- TEXTO FORNECIDO -

Na quinta feira, marcamos todos os detalhes daquela que seria a “A pescaria perfeita”, a realizar-se no sábado. Às 4h acordei, peguei minha tralha, coloquei-a no carro e fui buscar meu pai, o Carlos, também conhecido como “Santa Maria”, e meus amigos William, Herrera e Carlos Alberto. Fomos pescar na cidade de Reginópolis, num lugar muito especial, conhecido como “Poço do Garrote”, onde, após uma grande curva em forma de poço, o rio Batalha faz uma maravilhosa corredeira, na qual as piaparas ficam cevadas.
Aquele “dia perfeito” logo se mostrou não ser o “dia do pescador”, e sim o “dia do peixe”, pois todas as iscas que usávamos não davam em nada, e olha que tentamos com mortadela, minhoca, milho azedo, filé de lambari, queijo, macarrão, bicho-da-seda, entre outras.
Como não “havia peixes”, fomos fazer um belo churrasco, à sombra de um enorme bambuzal, numa churrasqueira de pedras e ali ficamos até às 14h. Satisfeitos, fomos de novo tentar a sorte, cada um em um local diferente do rio, pois o lema do pescador é “não desistir nunca”.
Já às 16h, com muita fome e nada de peixes, resolvi voltar à churrasqueira em que havíamos deixado uma assadeira com as sobras do churrasco, para comer um belo lanche.
Quando estava chegando, vi um “teiu”, um lagartão de uns 90 centímetros ou mais, comendo o churrasco da travessa que ele havia derrubado da churrasqueira no chão.
Ao me ver, ele saiu correndo para o mato em desabalada carreira, deixando para trás uns 2,5 quilos de churrasco em pedaços pequenos, alem de ter levado para o mato uma lingüiça calabresa grande para comer posteriormente deve ter gostado muito de nosso churrasco.
Nisso, frustrado, pequei um pouco do churrasco e joguei no poço. Passado alguns instantes, notei que os peixes grandes pulavam desesperados para catarem os pedaços de churrasco que boiavam. Aí, não deu outra, coloquei uma “isca diferente” no anzol: churrasco, e foi só lançar no rio e já peguei uma piapara de uns 2 quilos. Com uma hora de pescaria, peguei aproximadamente 18 piaparas grandes e nove piavas de bom tamanho.
Quando meus amigos retornaram, não acreditaram no que tinha acontecido nem em minha história sobre o lagartão, mas, graças a ele, descobri a isca ideal para aquele dia.
Toda vez que voltamos lá, sempre separo alguns pedaços de churrasco, para pescar após o almoço, e tenho ótimos resultados.
Marcos Aparecido Guerrero é pescador e contador de histórias.

- ITEM DE AÇÃO -
Extraia do relato da pescaria, sem qualquer alteração, o trecho que vai de "Já às 16h, com" até "um belo lanche.". Baseie-se somente no relato da pescaria.

Registros contidos em um conjunto de dados:

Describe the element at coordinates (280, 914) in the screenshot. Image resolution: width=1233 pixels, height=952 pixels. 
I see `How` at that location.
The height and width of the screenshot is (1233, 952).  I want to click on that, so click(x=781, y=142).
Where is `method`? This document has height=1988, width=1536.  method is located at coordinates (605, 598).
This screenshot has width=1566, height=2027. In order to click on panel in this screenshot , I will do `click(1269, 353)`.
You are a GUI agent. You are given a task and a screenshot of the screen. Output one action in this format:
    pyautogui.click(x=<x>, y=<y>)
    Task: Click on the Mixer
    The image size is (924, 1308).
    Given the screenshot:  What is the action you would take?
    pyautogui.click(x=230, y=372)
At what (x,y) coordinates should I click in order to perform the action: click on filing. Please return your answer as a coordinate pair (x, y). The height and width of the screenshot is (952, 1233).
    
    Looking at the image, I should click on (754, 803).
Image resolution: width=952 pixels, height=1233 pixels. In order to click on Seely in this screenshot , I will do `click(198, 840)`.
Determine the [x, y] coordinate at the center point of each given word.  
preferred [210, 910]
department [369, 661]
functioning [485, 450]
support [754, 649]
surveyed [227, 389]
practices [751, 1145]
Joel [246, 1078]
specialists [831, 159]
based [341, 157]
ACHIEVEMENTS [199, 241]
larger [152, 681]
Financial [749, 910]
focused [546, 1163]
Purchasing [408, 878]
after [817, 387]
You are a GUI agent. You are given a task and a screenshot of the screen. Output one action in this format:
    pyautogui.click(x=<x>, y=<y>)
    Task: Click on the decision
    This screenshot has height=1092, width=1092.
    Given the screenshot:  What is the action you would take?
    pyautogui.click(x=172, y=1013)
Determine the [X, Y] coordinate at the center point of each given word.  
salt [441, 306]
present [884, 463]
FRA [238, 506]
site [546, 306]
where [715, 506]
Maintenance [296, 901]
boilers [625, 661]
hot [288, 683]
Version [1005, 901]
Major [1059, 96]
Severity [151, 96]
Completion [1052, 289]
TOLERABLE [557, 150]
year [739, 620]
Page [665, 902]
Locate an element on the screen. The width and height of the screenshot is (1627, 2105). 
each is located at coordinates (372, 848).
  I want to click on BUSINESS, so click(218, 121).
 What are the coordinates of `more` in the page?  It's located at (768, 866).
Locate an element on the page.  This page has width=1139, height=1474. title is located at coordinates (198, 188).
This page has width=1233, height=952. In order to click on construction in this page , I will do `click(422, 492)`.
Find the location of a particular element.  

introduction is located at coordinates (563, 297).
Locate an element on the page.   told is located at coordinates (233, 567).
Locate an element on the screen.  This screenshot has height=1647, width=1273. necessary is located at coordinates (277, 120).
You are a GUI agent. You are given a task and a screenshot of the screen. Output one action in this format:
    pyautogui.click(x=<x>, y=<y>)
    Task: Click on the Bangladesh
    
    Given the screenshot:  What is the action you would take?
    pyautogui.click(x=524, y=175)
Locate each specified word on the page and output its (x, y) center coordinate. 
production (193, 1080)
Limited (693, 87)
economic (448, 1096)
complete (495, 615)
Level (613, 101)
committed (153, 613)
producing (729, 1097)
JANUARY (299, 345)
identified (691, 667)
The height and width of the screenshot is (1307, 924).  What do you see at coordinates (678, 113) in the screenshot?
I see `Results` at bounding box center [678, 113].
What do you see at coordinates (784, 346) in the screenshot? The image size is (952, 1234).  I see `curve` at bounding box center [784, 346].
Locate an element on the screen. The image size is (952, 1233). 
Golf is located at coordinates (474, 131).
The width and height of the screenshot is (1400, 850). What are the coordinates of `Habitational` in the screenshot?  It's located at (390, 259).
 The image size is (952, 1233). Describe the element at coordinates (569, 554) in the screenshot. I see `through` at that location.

- EXERCÍCIO RESOLVIDO -
Já às 16h, com muita fome e nada de peixes, resolvi voltar à churrasqueira em que havíamos deixado uma assadeira com as sobras do churrasco, para comer um belo lanche.